Speaker: Manas Speaker from Intercax (OMG)
Event: A professional event, related to OMG (Object Management Group) and digital engineering.
Overview of Key Themes
The speaker’s presentation focused on two critical technologies poised to create an inflection point in digital engineering: Pipelines and Agent AI. The central argument was that by automating digital engineering workflows (Pipelines) and enabling natural language interaction with complex, distributed data (Agent AI), organizations can dramatically improve efficiency, observability, and accessibility of their digital threads.
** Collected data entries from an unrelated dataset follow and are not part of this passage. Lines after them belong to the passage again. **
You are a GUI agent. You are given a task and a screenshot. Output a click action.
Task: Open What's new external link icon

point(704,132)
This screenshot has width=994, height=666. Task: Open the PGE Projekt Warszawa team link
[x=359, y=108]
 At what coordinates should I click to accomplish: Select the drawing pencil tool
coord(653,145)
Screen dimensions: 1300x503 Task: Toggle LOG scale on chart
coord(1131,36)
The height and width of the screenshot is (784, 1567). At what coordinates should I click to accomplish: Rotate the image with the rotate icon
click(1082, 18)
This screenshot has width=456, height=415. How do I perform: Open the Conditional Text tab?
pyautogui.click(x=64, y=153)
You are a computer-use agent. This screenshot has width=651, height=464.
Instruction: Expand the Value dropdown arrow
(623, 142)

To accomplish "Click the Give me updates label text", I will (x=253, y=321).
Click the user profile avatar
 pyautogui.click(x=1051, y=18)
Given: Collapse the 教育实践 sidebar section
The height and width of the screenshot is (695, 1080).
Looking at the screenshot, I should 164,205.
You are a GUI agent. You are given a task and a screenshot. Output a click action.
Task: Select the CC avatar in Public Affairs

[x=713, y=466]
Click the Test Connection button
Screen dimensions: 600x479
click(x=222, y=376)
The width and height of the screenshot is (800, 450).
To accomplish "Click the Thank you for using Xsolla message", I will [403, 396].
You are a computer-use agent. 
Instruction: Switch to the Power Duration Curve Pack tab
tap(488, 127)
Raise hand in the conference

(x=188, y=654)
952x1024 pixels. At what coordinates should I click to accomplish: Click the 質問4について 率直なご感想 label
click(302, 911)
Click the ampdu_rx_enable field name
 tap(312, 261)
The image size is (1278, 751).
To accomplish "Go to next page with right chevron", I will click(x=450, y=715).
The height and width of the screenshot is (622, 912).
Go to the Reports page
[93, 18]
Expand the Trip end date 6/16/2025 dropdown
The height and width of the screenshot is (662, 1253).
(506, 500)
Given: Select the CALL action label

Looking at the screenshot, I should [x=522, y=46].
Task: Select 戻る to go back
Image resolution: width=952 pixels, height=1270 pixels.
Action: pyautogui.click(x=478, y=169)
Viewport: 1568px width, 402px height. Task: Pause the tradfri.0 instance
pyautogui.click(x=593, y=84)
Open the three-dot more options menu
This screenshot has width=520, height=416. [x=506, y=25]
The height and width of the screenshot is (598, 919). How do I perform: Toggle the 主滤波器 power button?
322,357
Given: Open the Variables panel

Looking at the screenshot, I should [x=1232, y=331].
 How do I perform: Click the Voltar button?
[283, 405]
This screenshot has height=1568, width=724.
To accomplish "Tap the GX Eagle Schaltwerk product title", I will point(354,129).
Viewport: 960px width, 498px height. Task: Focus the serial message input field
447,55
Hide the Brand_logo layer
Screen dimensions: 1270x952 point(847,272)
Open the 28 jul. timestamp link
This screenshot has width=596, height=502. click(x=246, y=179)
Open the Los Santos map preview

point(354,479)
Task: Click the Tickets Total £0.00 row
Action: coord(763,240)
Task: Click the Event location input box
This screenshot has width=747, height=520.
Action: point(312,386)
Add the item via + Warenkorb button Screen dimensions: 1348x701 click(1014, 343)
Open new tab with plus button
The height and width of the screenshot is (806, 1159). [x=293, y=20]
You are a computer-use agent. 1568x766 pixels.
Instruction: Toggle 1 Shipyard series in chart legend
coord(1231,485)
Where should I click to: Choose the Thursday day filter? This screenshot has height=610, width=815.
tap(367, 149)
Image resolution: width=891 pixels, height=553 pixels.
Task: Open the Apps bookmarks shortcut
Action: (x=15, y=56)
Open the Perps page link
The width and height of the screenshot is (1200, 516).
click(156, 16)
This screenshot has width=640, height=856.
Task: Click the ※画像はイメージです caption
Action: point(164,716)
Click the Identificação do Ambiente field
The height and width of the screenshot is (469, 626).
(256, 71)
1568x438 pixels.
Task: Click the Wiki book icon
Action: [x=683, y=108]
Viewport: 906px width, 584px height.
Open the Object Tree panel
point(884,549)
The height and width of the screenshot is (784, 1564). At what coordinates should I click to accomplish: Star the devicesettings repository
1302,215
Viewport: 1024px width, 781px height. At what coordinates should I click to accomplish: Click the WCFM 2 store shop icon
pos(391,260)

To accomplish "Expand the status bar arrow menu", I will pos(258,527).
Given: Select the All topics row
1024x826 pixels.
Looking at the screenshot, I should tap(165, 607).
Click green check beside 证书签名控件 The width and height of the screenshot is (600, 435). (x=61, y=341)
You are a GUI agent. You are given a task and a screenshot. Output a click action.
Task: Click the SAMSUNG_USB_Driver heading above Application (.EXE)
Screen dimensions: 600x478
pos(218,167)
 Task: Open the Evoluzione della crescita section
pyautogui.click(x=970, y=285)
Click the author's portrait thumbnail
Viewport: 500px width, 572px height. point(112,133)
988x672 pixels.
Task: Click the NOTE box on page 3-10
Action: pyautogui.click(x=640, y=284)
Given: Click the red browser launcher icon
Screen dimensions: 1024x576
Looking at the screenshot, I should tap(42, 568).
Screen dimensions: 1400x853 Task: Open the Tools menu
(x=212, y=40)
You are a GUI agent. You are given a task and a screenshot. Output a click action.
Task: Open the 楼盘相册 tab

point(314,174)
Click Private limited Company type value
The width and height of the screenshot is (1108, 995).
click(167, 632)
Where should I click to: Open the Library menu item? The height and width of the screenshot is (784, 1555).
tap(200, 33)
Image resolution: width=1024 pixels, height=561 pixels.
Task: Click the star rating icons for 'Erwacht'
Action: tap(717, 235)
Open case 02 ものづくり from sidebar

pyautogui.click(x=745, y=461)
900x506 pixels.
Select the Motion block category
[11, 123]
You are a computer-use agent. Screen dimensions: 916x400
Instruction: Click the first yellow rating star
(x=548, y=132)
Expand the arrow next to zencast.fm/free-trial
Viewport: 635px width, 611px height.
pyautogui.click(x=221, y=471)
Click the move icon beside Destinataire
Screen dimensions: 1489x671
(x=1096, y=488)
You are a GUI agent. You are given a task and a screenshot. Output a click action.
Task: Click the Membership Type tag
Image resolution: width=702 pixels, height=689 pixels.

The presentation showcased how a common, REST API-based platform like Syndeia can power both of these technological advancements, using SysML v2 and other engineering tools as practical examples.
Pipelines for Digital Engineering Automation:
- Traditional CI/CD (Continuous Integration/Continuous Development) tools from the software world are insufficient for digital engineering because they are code-centric, assume co-located data, and lack focus on model-based actions.
- Digital engineering requires specific automation patterns like ETL (Extract, Transform, Load), automated report generation, digital thread weaving, and automated analysis/testing.
- The speaker demonstrated automated pipelines for:
- Generating a Confluence report from a SysML v2 spacecraft model.
- Extracting mass properties from a SOLIDWORKS assembly and publishing them to Confluence.
- Synchronizing a hardware architecture from a SysML v2 model to a PLM system (Windchill), dynamically creating parts and building the digital thread.
- Observability is a crucial component of pipelines. The ability to monitor run history, step duration, and failures through matrix and chart views provides critical insights for process improvement.
Agent AI for Conversational Interaction:
- Agent AI provides a natural language interface to interact with complex, distributed engineering data.
- These agents are powered by the same underlying REST APIs used by the automation pipelines, ensuring consistency.
- Demonstrations included:
- A SysML v2 agent capable of answering questions about a model’s structure and elements.
- A Teamcenter agent that could retrieve part information and Bills of Materials (BOMs).
- A more complex agent that could query a digital thread, find connected Jira issues, and report on their status.
- An agent that could extract structured requirements from an unstructured PDF document and prepare them for import into a modeling tool.
The Critical Role of Standardized APIs:
- A unified, RESTful API layer is the foundational enabler for both advanced pipelines and effective AI agents.
- The lack of robust, network-based APIs in many engineering tools is a significant barrier to building modern, integrated digital engineering ecosystems.
Distinguishing Automation from AI:
- The speaker clarified that automation and AI are not the same.
- Automation (Pipelines): Involves deterministic, pre-defined workflows where the steps are explicitly laid out.
- AI (Agentic Workflows): Involve probabilistic processes where the agent can reason, develop its own plan, and create a workflow dynamically to solve an open-ended problem.
Key Quotes
- “Today I want to talk about two crucial pieces of technology which I think are going to cause an inflection in digital engineering. Those are pipelines and agent AI.”
- “One of the biggest challenges we face when we build a product is that we often come across tools that have no APIs or have APIs that are not RESTful… that’s one request I would have for everyone is to talk to your vendors, talk to your teams. If you’re building a home-grown tool, make sure you have built interfaces and the API is that interface.”
- “It’s not only important to have an automation pipeline, but it’s important to see what happens on the pipeline, when did it run successfully, what failed… that observability is really a key part of the automation.”
- “One misconception that I would like to point out is a lot of people confuse automation and AI together. Automation is not AI.”
Action Points for the Audience
- Advocate for APIs: Push your tool vendors and internal development teams to provide and prioritize robust, modern, RESTful APIs for all engineering tools. Treat the API as a primary interface.
- Identify Automation Opportunities: Look for repetitive, manual digital engineering workflows within your organization—such as report generation, data transformation (ETL), and traceability updates—and evaluate them as candidates for pipeline automation.
- Explore Agent AI for Data Access: Consider how conversational AI agents could simplify data access for non-expert users, enabling them to query complex digital threads and models using natural language.
- Embrace Observability: When implementing automation, ensure the solution provides clear visibility and analytics into workflow performance, failures, and bottlenecks.
- Differentiate Your Approach: Understand the difference between deterministic automation (pipelines) and probabilistic AI (agentic workflows) to apply the right technology to the right problem. Use pipelines for well-defined processes and explore AI for more open-ended, complex query and analysis tasks.